DIABETES
NEUE HOFFNUNG BEI DIABETES
Jeden Tag erkranken rund 1.600 Menschen in Deutschland neu an Diabetes. Diabetologin PD Dr. Susanne Reger-Tan über die Gründe, neue Therapien und warum wir Pizza lieber morgens essen sollten.
TEXT: CAROLIN DIEL
FOTOS: TOWFIQU BARBHUIYA / UNSPLASH, PRIVAT
Geschätzte Lesezeit: 4 Minuten
Kaum eine andere Krankheit verbreitet sich so schnell wie Diabetes. Woran liegt das?
Über Millionen Jahre musste der Mensch so viele Kalorien wie möglich aufnehmen, um zu überleben. Heute fällt uns das auf die Füße. Mit der hohen Kalorienzahl kann der Körper irgendwann nicht mehr umgehen. Sie provoziert eine Insulinresistenz. Unsere Zellen sind also nicht mehr in der Lage, auf das Hormon Insulin zu hören, das signalisiert: Hier ist zu viel Zucker im Blut, nimm ihn in die Zellen auf. Und der Zuckerüberschuss im Blut macht uns irgendwann krank. Besonders problematisch ist, dass Diabetes immer häufiger Kinder und Jugendliche betrifft.

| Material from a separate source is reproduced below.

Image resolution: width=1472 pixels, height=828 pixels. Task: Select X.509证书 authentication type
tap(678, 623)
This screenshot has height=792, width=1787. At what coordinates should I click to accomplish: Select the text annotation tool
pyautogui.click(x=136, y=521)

Sie haben an der Universitätsmedizin Essen ein Screeningsystem entwickelt, das die Früherkennung bei stationären Patienten verbessert. Wie funktioniert das?
Das Gemeine an Diabetes ist: Er ist nicht so offensichtlich. Die Krankheit schreitet nur langsam voran und die Symptome sind sehr unspezifisch. Daher haben wir bei der obligatorischen Blutentnahme am ersten Stationstag die Analyse von Diabetesparametern eingebaut. Im Hintergrund fragen wir alte Klinikbefunde auf Diabetesdiagnosen ab. Wenn dabei etwas auffällig ist, betreut das Diabetesteam den Patienten automatisch mit. Der Vorteil des Screenings: Nur was entdeckt wird, kann auch versorgt werden. Der Patient bekommt dann schon im Aufenthalt alles, was man für das Diabetesmanagement braucht, zum Beispiel eine Ernährungsberatung. Wir beobachten zudem kontinuierlich den Zuckerstoffwechsel mit einem digitalen Sensor und leiten dann – falls nötig – erste Therapien ein.

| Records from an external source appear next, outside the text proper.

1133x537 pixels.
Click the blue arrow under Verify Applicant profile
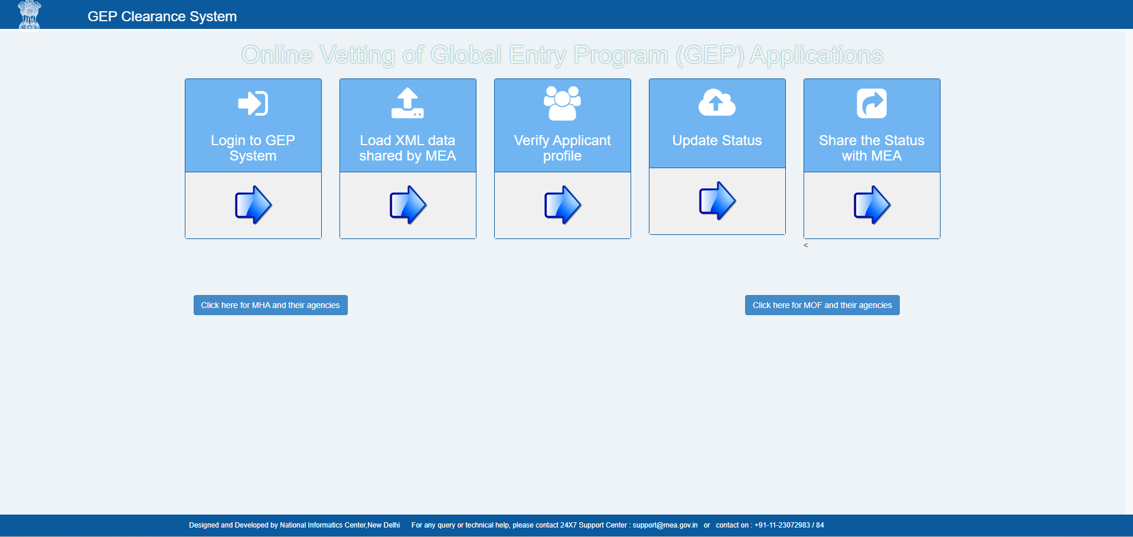click(x=562, y=205)
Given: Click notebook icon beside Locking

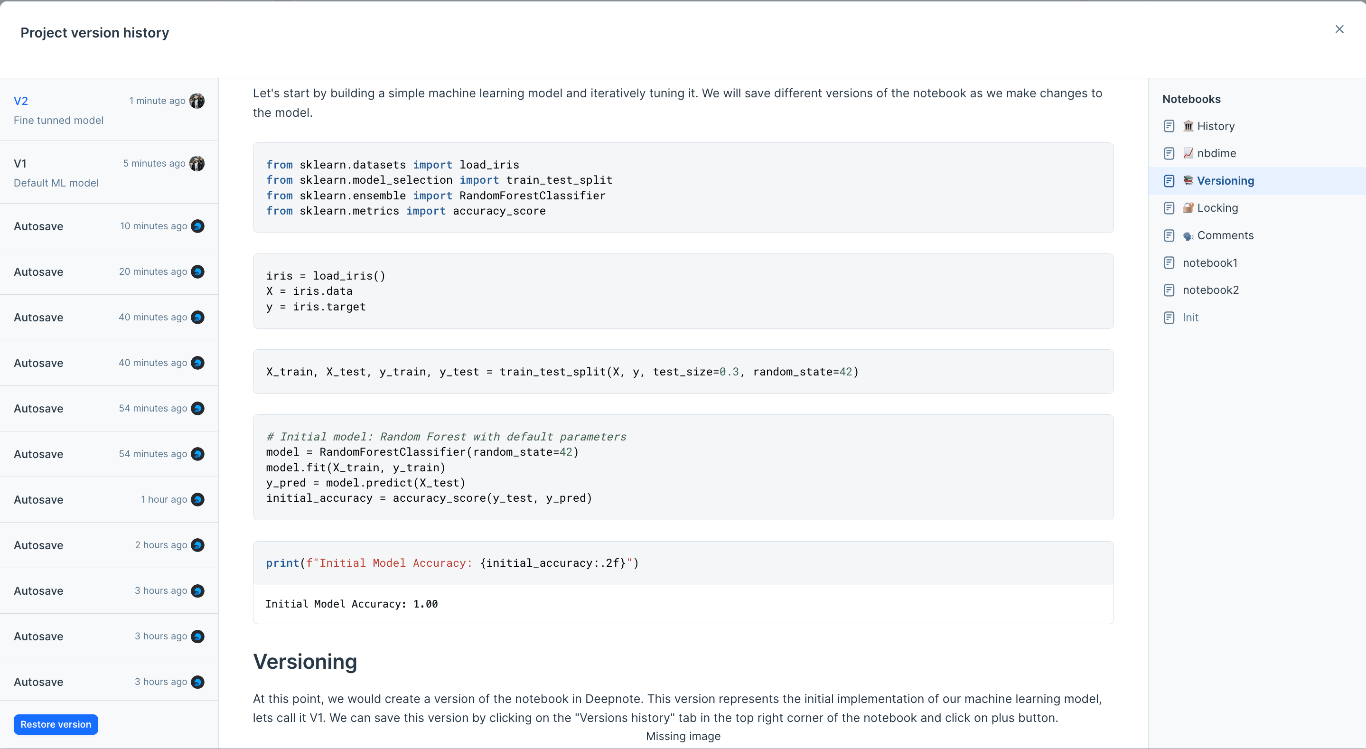Looking at the screenshot, I should pos(1169,208).
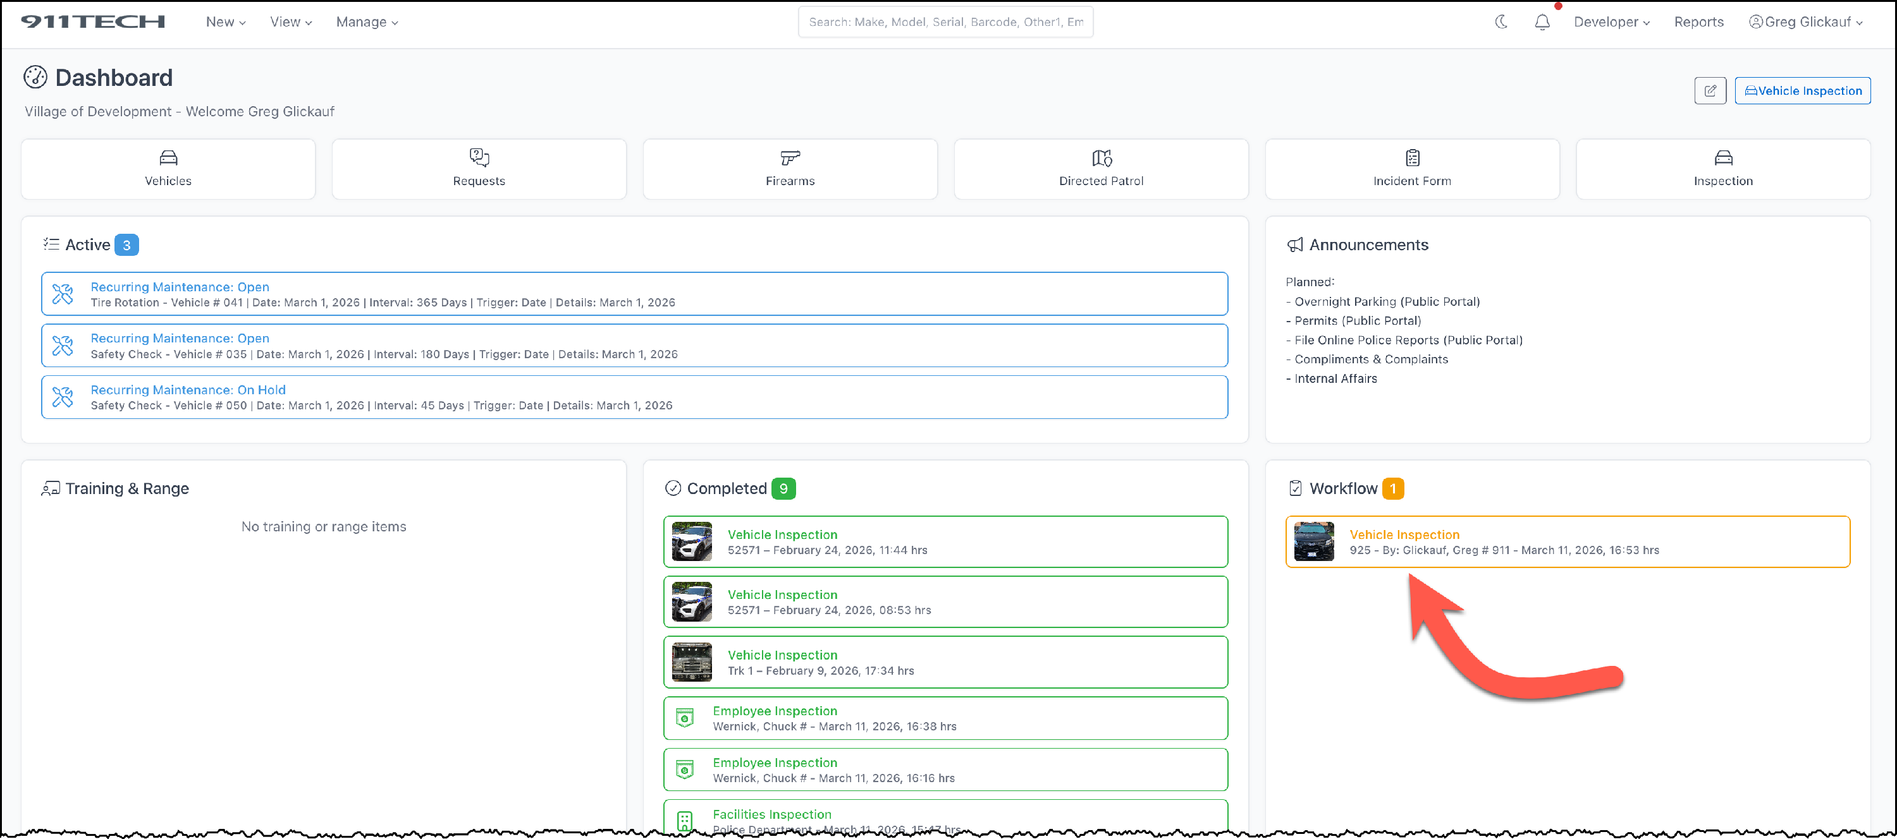Screen dimensions: 1897x839
Task: Open the Requests shortcut tile
Action: pos(479,169)
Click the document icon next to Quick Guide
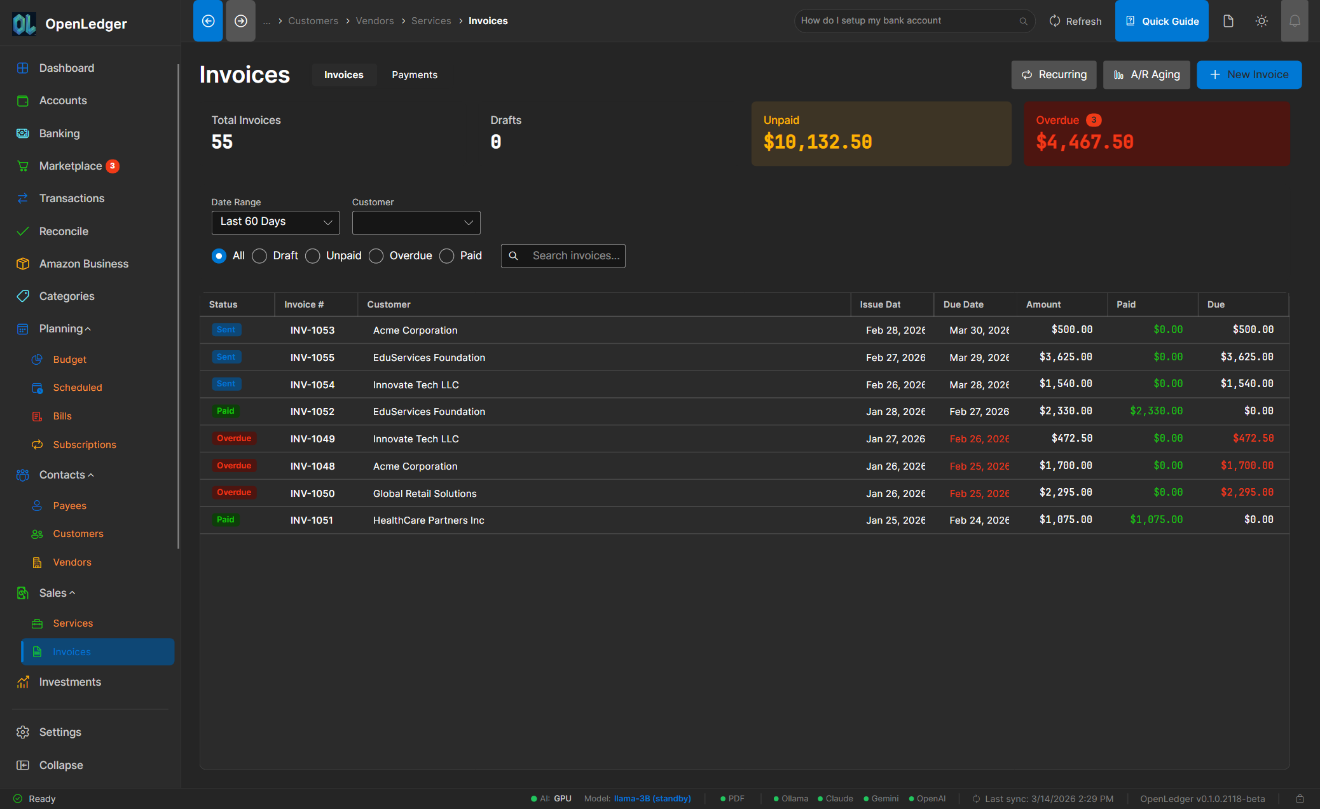This screenshot has height=809, width=1320. 1228,20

Wie sieht so eine Therapie heute aus? Ist die Vorstellung von täglichen Insulinspritzen überholt?
Insulin ist weiterhin ein wichtiges Diabetes-Medikament. Vor allem bei Typ-1-Diabetes, bei dem die Bauchspeicheldrüse Insulin nicht mehr selbst produzieren kann. Aber die Diabetestherapie hat in den letzten 15 Jahren tolle Fortschritte gemacht. Es ist gerade super schön, Diabetologin zu sein. Dank neuer Medikamente können die Patienten länger leben, bekommen seltener Herzinfarkte und ihre Nieren sind besser geschützt. Außerdem nehmen die Patienten automatisch bis zu 15 Prozent Gewicht ab. Bei vielen Menschen mit Diabetes und Insulintherapie, können wir den Einsatz von Insulin reduzieren oder darauf gar vollständig verzichten.
PD Dr. Susanne Reger-Tan


PD Dr. Susanne Reger-Tan
Wo setzen die neuen Medikamente an?
Die GLP1-Rezeptoragonisten ahmen ein körpereigenes Hormon nach, das der Bauchspeicheldrüse beim Essen signalisiert: Achtung, jetzt musst du gleich arbeiten. So funktioniert die Insulinausschüttung besser. Die SGLT2-Inhibitoren hemmen in der Niere einen Transporter, der den Zucker aus dem Urin wieder zurück ins Blut überführen soll. So scheiden die Patienten einfach mit dem Urin mehr Zucker aus und verlieren etwa 300 Kalorien pro Tag.
Wie kann man sich selbst vor einer Erkrankung schützen?
Die eigene genetische Veranlagung kann man nicht beeinflussen. Sein persönliches Diabetesrisiko kann man im Internet ermitteln, zum Beispiel über FINDRISK von der Deutschen Diabetes Stiftung. Aber grundsätzlich hilft ein gesunder Lebensstil und regelmäßige Kontrollen. Was die Ernährung betrifft: am besten ausgewogen essen und beim Abnehmen hilft nur ein Kaloriendefizit. Ein ganz praktischer Tipp: frühstücken. Der Körper gibt morgens am meisten der zugeführten Energie in Form von Wärme ab. Möglicherweise ist Pizza morgens also gesünder als abends.